#### What to work on
[1] According to the Schiermonnikoog text, what marks the entrance of Hotel Graaf Bernstorff?
[2] Translate this sentence from the Schiermonnikoog text into Spanish: "The mix of histories on this island is small and dense."
[3] Rewrite everything from "The North Sea side" down to "become two islands." in the Schiermonnikoog text, substituting "herons" for "spoonbills".

[Opening Extract to read section]

Tourists cannot bring a car. Not by choice, not by special permit, not by any practical workaround. The municipality grants exemptions only to permanent residents and to off-island businesses that genuinely need motorized transport. Everyone else arrives by ferry from Lauwersoog, walks down the ramp, and chooses between three options: walking, the local Arriva buses, or a rented bicycle from one of the island's rental shops. Bikes are the obvious choice. The island is flat, the longest distance you can reasonably need to cover is a few kilometers, and the main workout you will get is from a North Sea headwind on one half of any given loop. The popular route called Rondje Schier circles most of the island on paved cycle paths and has downloadable GPX tracks on the Dutch automobile club's website.
The North Sea side of the island carries one of the largest beaches in the Frisian chain - kilometers of broad sand divided by numbered marker poles. The Wadden Sea side is the opposite kind of landscape: salt marsh, tidal flat, the half-water half-land that the tides reveal and reclaim twice a day. The Westerplas, a freshwater lake near the village, draws spoonbills in the breeding season - the wading birds with the flat bills sieving the shallows. The eastern tip of the island, the Balg, is a sandflat that some scientists think will eventually be separated from the rest by ongoing erosion of the 650-meter-wide beach connecting it. The process is slow enough that no one is in a hurry, but on a long enough timeline Schiermonnikoog may become two islands.
Schiermonnikoog is a designated dark sky area, one of the few places in the Netherlands where the Milky Way is easily visible from a road. The combination of low population, the surrounding Wadden Sea, and the active management of artificial light makes the night side of the island one of its main attractions in late summer and autumn. The brewery on the island produces a beer called Schierse Hippo, sold in the supermarket and at most beach pavilions, bars, and restaurants. Hotel van der Werff in the village is one of the older buildings, the kind of place with creaking floors and a long guestbook. Hotel Graaf Bernstorff, named for the German count who once owned the place, marks its entrance with the bleached jawbone of a whale. The mix of histories on this island is small and dense.
Coordinates 53.49N, 6.225E. Schiermonnikoog is the easternmost inhabited West Frisian Island, a thin east-west barrier about 18 km long between the North Sea and the Wadden Sea. From 2,000-5,000 ft AGL it reads as a clear bar of dune, pine forest, polder, and salt marsh with the single village near the western end and a long uninhabited tail trailing east toward the sandflats of Balg and the uninhabited island of Rottumerplaat. Groningen Airport Eelde (EHGG) lies about 30 nm south. Leeuwarden Air Base (EHLW) is about 35 nm southwest. Ferries from Lauwersoog on the mainland are visible crossing the channel; the ferry harbor at Veerdam is at the southwest corner of the island.

[Closing Extract to read section]
[Opening Data provided section]

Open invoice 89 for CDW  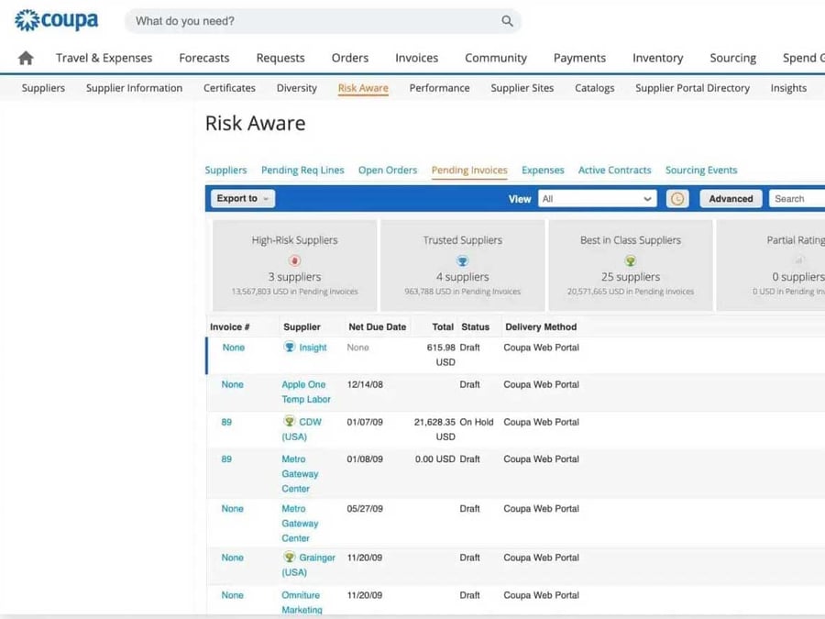click(228, 422)
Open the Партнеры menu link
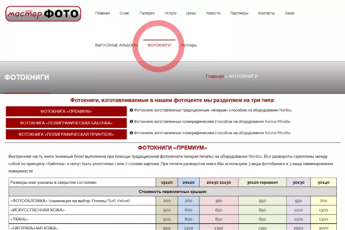Screen dimensions: 345x230 coord(239,13)
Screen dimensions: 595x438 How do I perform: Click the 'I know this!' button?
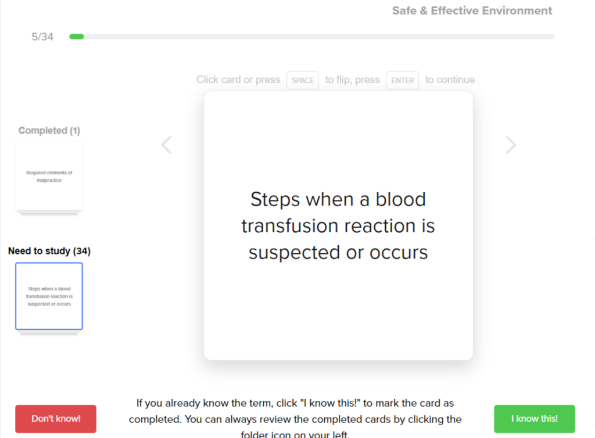534,418
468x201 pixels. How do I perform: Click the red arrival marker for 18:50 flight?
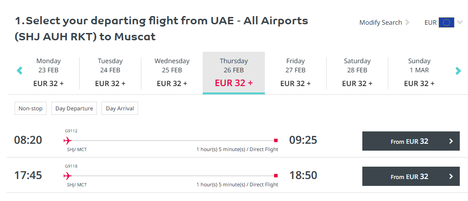[x=276, y=175]
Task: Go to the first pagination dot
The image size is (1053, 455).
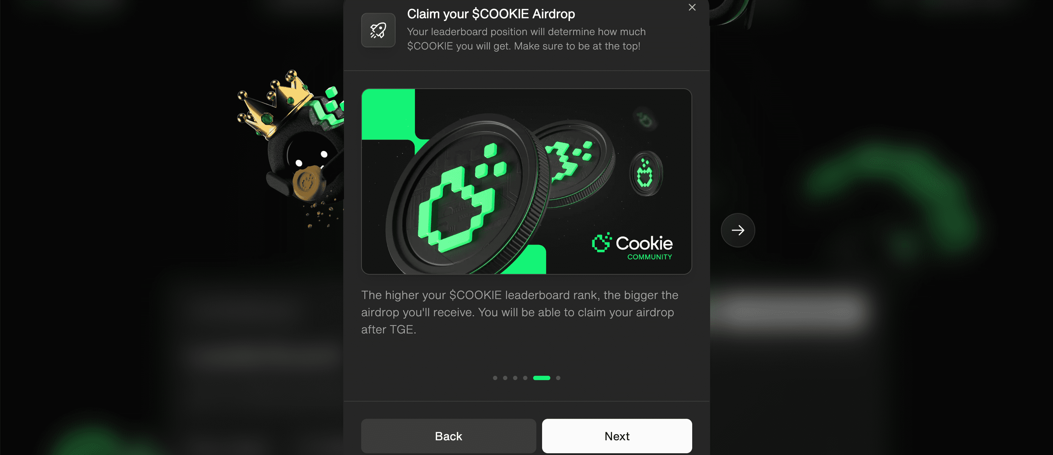Action: click(x=495, y=378)
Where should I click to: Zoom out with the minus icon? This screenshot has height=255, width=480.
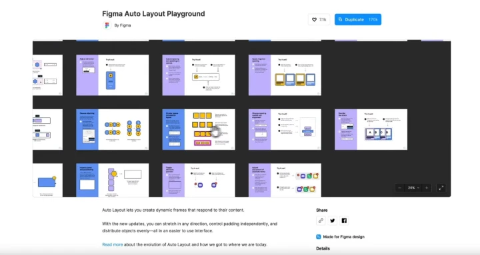[399, 188]
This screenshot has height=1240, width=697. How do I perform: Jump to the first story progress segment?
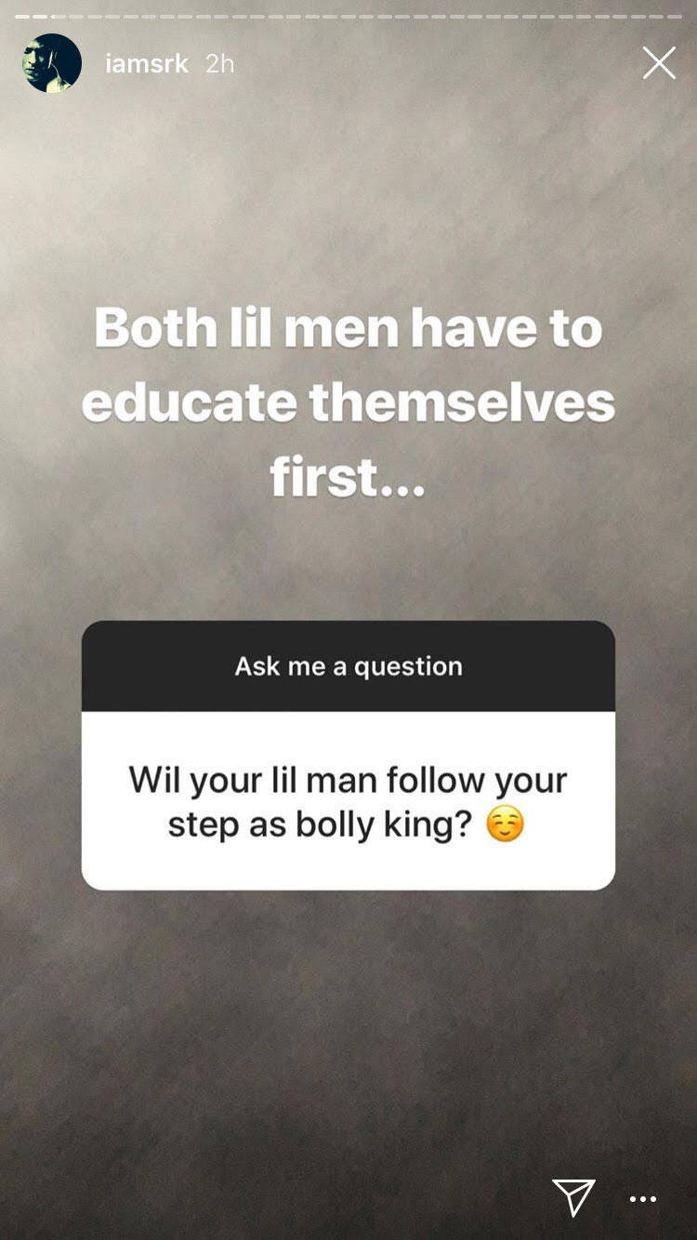coord(22,17)
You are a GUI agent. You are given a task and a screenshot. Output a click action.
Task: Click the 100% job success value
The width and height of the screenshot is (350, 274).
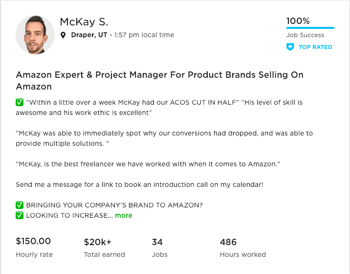pos(298,21)
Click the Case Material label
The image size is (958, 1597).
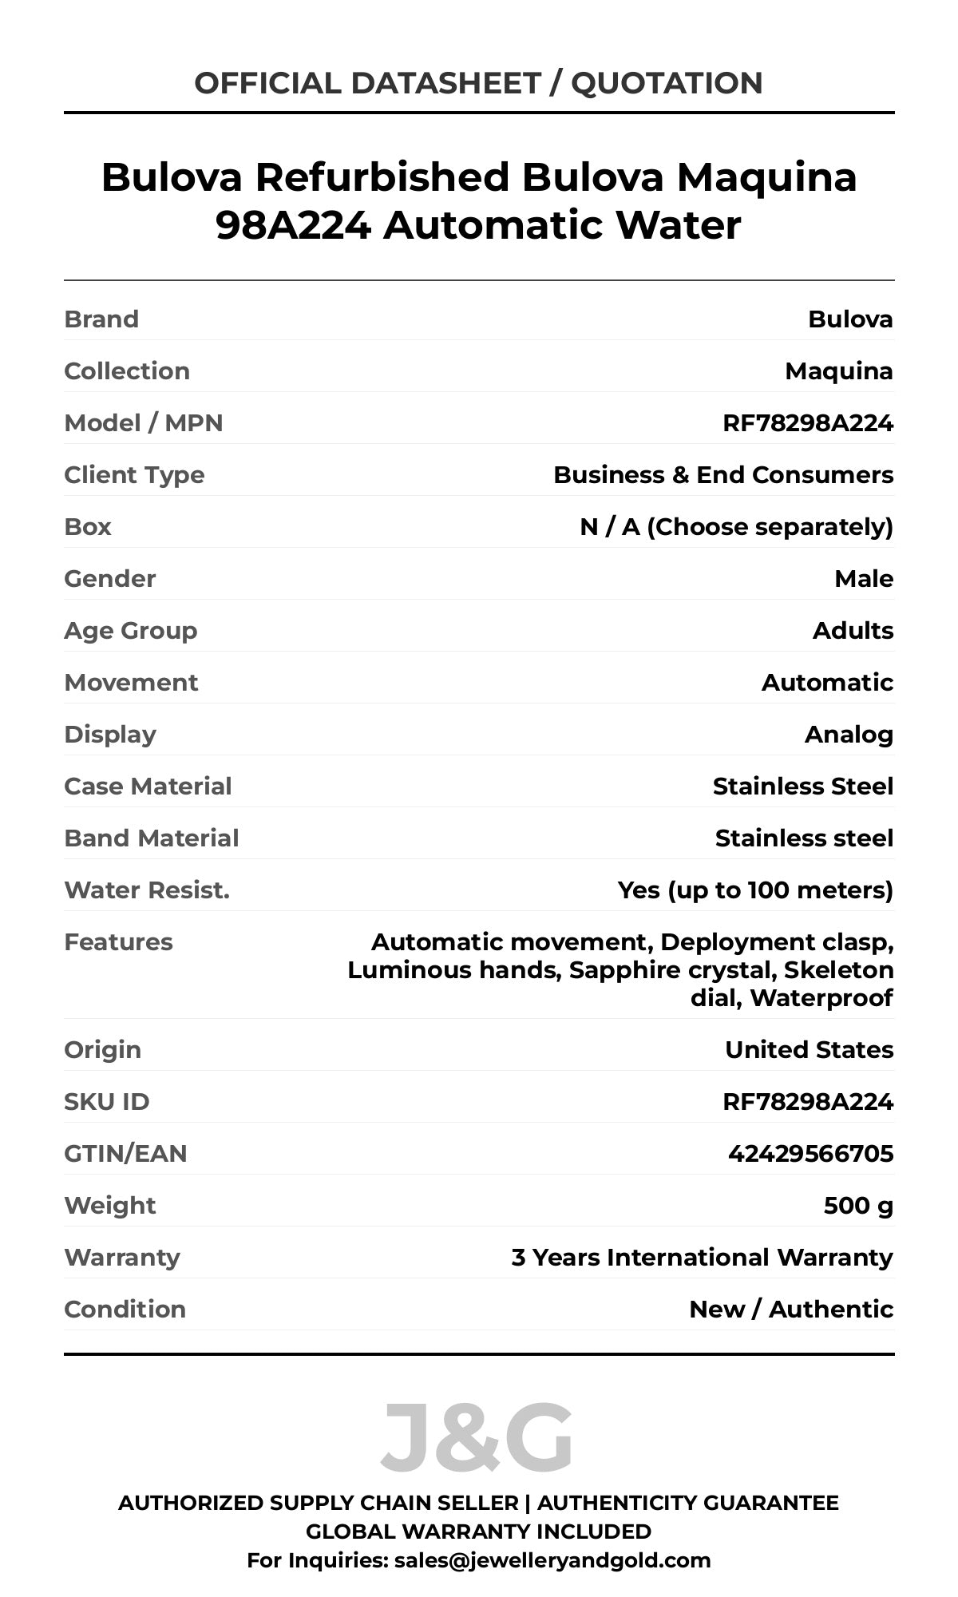coord(148,786)
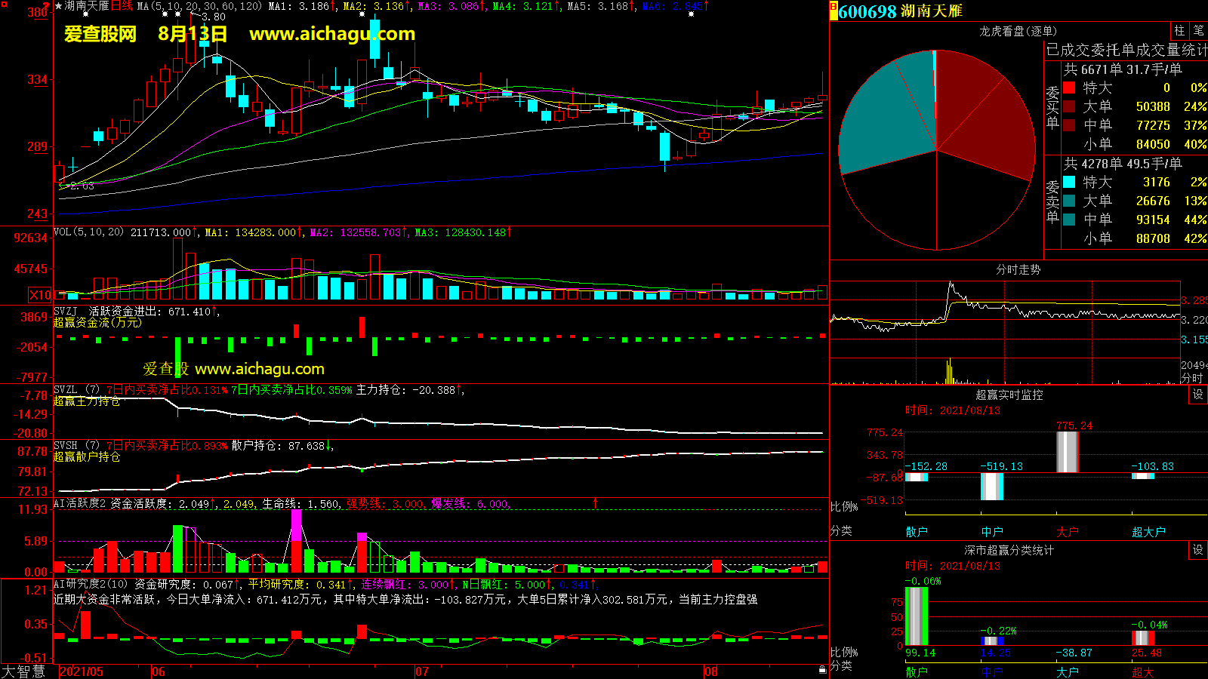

[Closing Data provided section]

#### Task solutions
[1] The bleached jawbone of a whale.

[2] La mezcla de historias en esta isla es pequeña y densa.

[3]
The North Sea side of the island carries one of the largest beaches in the Frisian chain - kilometers of broad sand divided by numbered marker poles. The Wadden Sea side is the opposite kind of landscape: salt marsh, tidal flat, the half-water half-land that the tides reveal and reclaim twice a day. The Westerplas, a freshwater lake near the village, draws herons in the breeding season - the wading birds with the flat bills sieving the shallows. The eastern tip of the island, the Balg, is a sandflat that some scientists think will eventually be separated from the rest by ongoing erosion of the 650-meter-wide beach connecting it. The process is slow enough that no one is in a hurry, but on a long enough timeline Schiermonnikoog may become two islands.